Monday, February 24, 2014

The Middle of Things

They say beginning is the best part,
they'll say nothing is so exciting as
the risky texts, brushing hands and legs
then the inevitable waiting, counting, and sweating

But I don't want that beginning bit
I'm tired of beginning and beginning again
place me in the middle, yes, the sticky thickness 
- the middle

I want the silent car rides, because I already know:
you love this song
you love that restaurant
you hate waiting at this light, and the next, and the next

I want the routine, because you already know:
how I love to stay home
how I love to be kissed on the head
how I hate small talk, since it's such a damn waste of time

Let's go there, now
to the middle of me and you
I know I go too fast at first, I know how silly that is
but I can wait here in the middle if you like

While you start at the beginning
and if you don't quit, if you stick around
you'll find me, here:
in the middle.



Tuesday, February 11, 2014

On growing up:


To the Class of 2013:

On Sunday I thought a lot about getting older. I thought about what that means when it comes to friends. I had a few close friends in high school, but in a way, everyone was a sort-of friend with everyone – at games when we all cheered together – we were all friends then. Sometimes I would pretend not to know somebody’s name when I met him or her formally for the first time, but I knew it, first and last name and who they dated and what sport they played. Almost everyone knew everyone and knows everyone still, and where they’ve gone on a mission and if they’re already engaged and what college they’re at. We aren’t all close and we might have even made some soft enemies but we are still on the same team. We’re still at a game cheering for each other. We’re still dressing up in church and smiling at each other at the grocery store and kissing and talking, we never stopped talking; we’ll never stop talking. Whoever has to marry me is going to hear all about the games and the boyfriends and the dances and every single “that one time” I saved.
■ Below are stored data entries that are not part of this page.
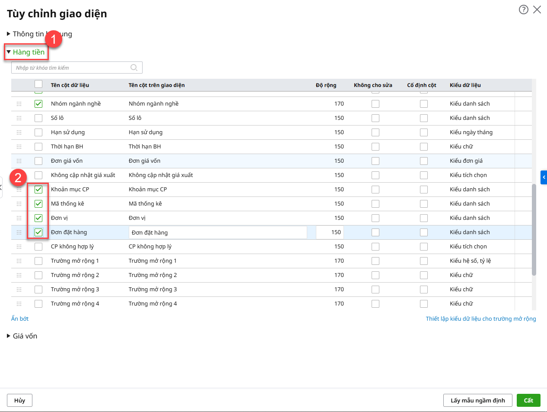Image resolution: width=547 pixels, height=412 pixels.
Task: Grab drag handle of Nhóm ngành nghề row
Action: [19, 104]
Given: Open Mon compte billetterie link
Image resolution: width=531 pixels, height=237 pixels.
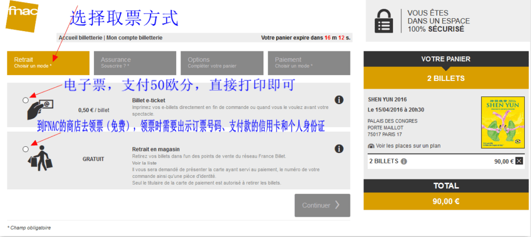Looking at the screenshot, I should tap(134, 38).
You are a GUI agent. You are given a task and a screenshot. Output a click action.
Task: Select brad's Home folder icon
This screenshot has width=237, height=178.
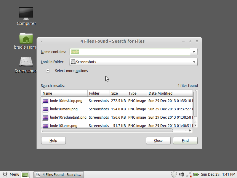coord(26,38)
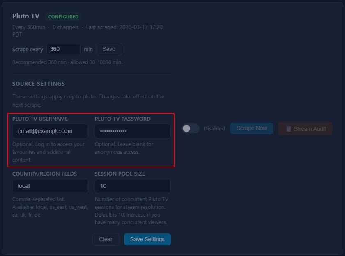This screenshot has height=256, width=345.
Task: Save the 360 minute scrape interval
Action: click(x=108, y=49)
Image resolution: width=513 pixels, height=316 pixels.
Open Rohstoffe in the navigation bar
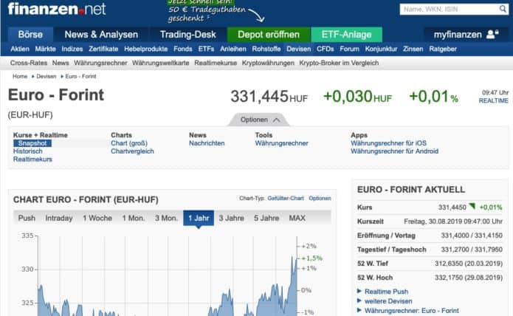click(266, 49)
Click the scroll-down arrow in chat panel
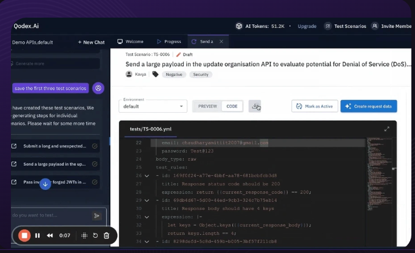This screenshot has height=253, width=415. coord(45,184)
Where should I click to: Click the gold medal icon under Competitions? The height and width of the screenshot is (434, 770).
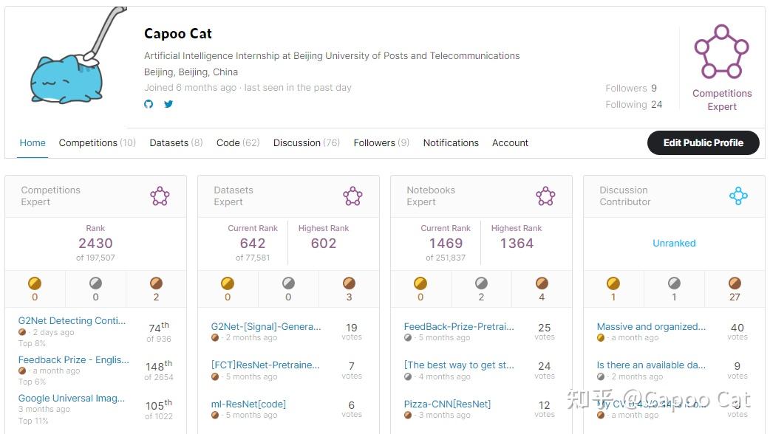35,282
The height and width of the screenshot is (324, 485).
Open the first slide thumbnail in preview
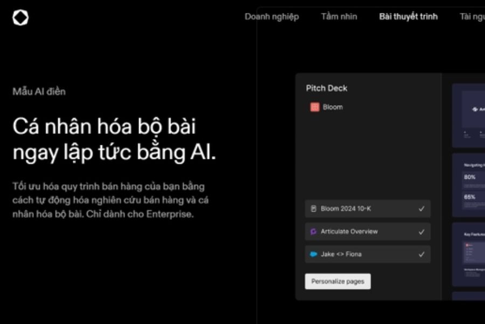pos(468,115)
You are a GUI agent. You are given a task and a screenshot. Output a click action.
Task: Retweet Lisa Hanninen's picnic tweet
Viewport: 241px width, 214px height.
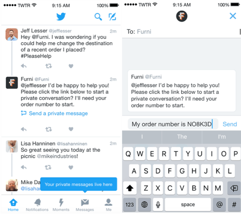48,167
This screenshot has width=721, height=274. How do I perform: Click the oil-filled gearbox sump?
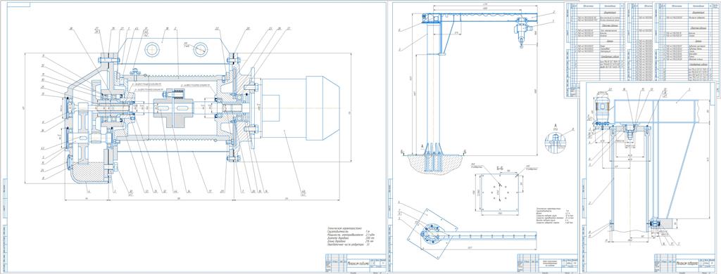coord(90,174)
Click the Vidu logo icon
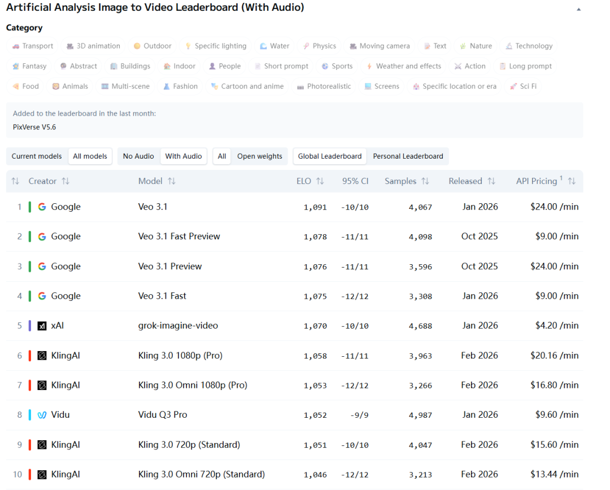 pos(42,415)
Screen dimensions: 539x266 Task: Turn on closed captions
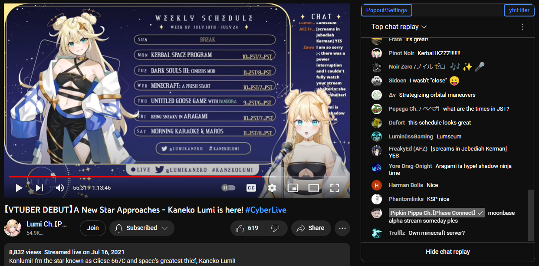click(x=251, y=188)
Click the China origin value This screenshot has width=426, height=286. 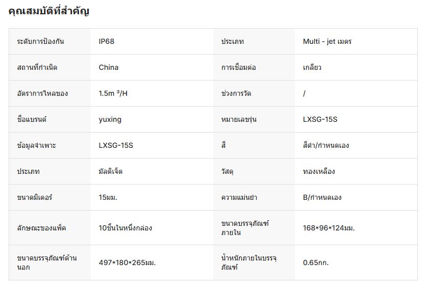(x=109, y=67)
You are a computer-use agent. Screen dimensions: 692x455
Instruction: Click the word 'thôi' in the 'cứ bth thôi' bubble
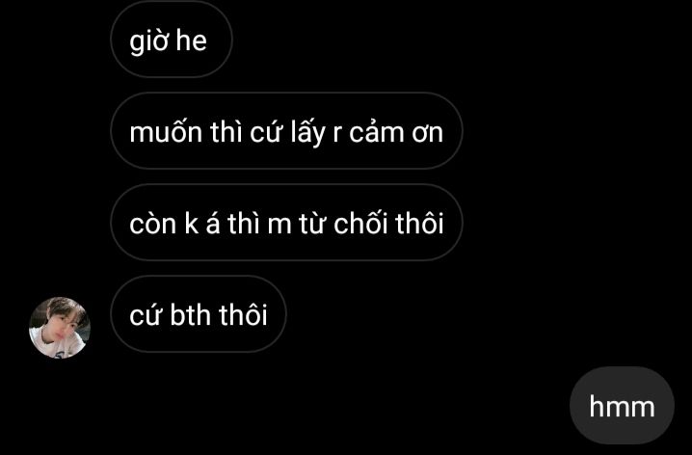coord(243,314)
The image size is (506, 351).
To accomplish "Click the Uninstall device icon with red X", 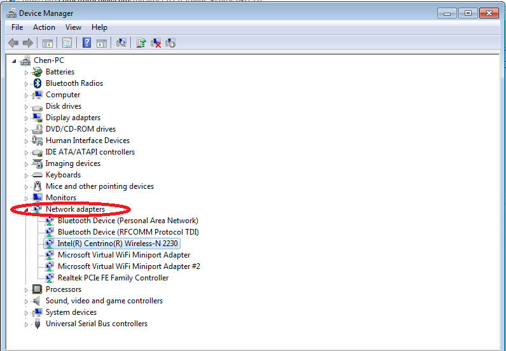I will click(156, 43).
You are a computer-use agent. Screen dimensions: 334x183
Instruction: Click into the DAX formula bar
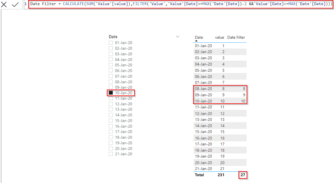coord(169,4)
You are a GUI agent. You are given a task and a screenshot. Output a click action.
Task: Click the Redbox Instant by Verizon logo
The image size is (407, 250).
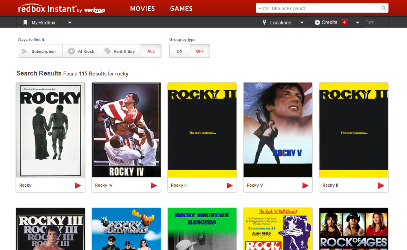point(61,9)
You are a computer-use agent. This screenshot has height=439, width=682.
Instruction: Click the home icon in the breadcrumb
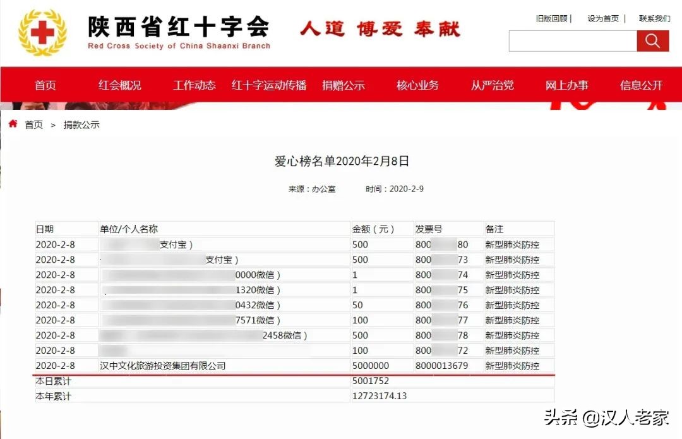click(x=12, y=124)
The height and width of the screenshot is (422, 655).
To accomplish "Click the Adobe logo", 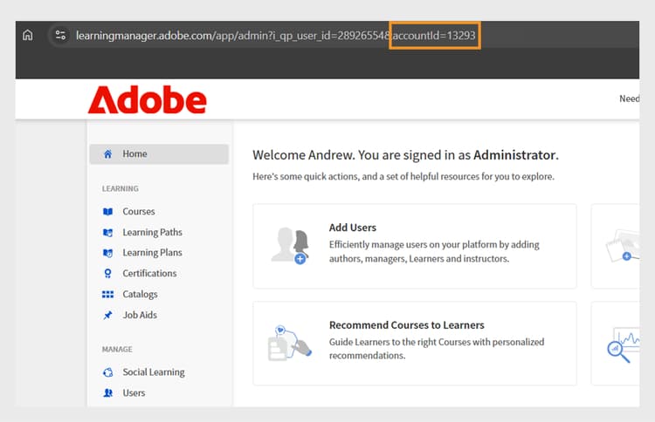I will coord(147,99).
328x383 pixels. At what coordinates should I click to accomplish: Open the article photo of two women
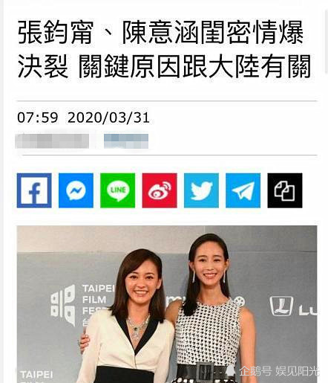click(167, 304)
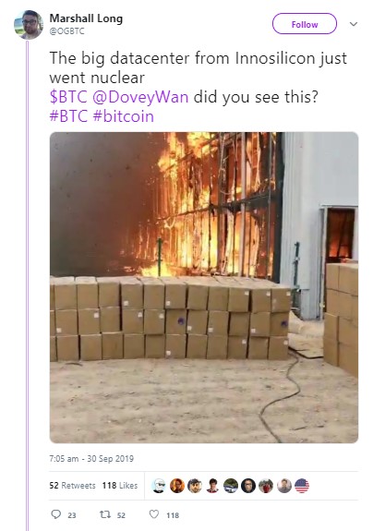Open the second orange liker avatar
This screenshot has height=531, width=373.
click(177, 486)
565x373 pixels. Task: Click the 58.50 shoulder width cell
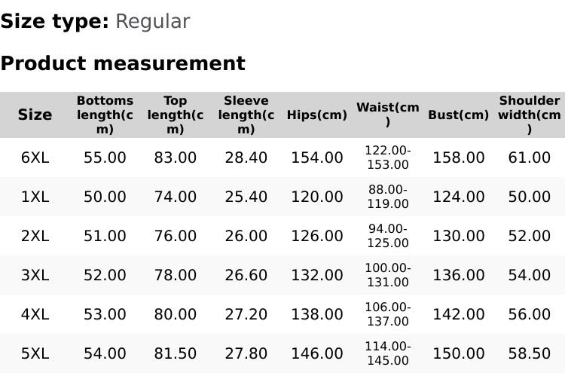pyautogui.click(x=529, y=353)
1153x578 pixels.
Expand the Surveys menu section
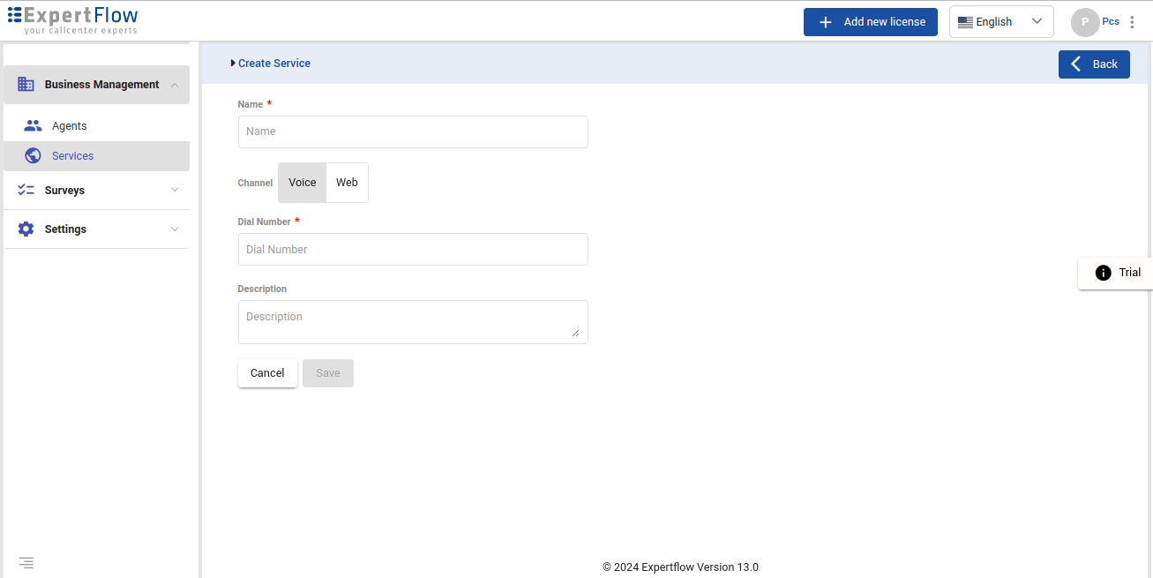175,191
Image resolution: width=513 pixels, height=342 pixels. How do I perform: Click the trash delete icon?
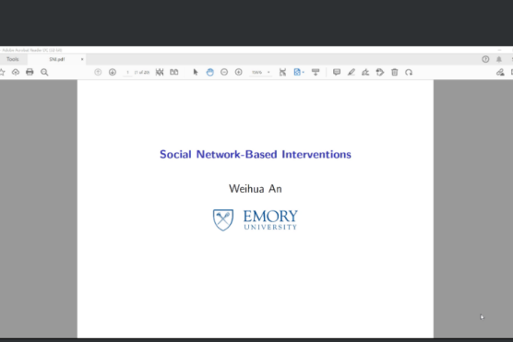(395, 72)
We’re all going to tell our kids about each other, isn’t that amazing? Even if we never spoke outside of school, I’ll talk about you. I’ll talk about you because you made me. We all made each other and now we’re all 18 or 19 but some day we’ll be 50 or 51 and it’s possible I’ll live next to one or two of you someday but I’m going to carry every one of you with me because I would not be what I am without every one of you. We’re growing up and moving out and moving on; we’re scattered and separate and so far gone – but we’re partly still at a game, cheering.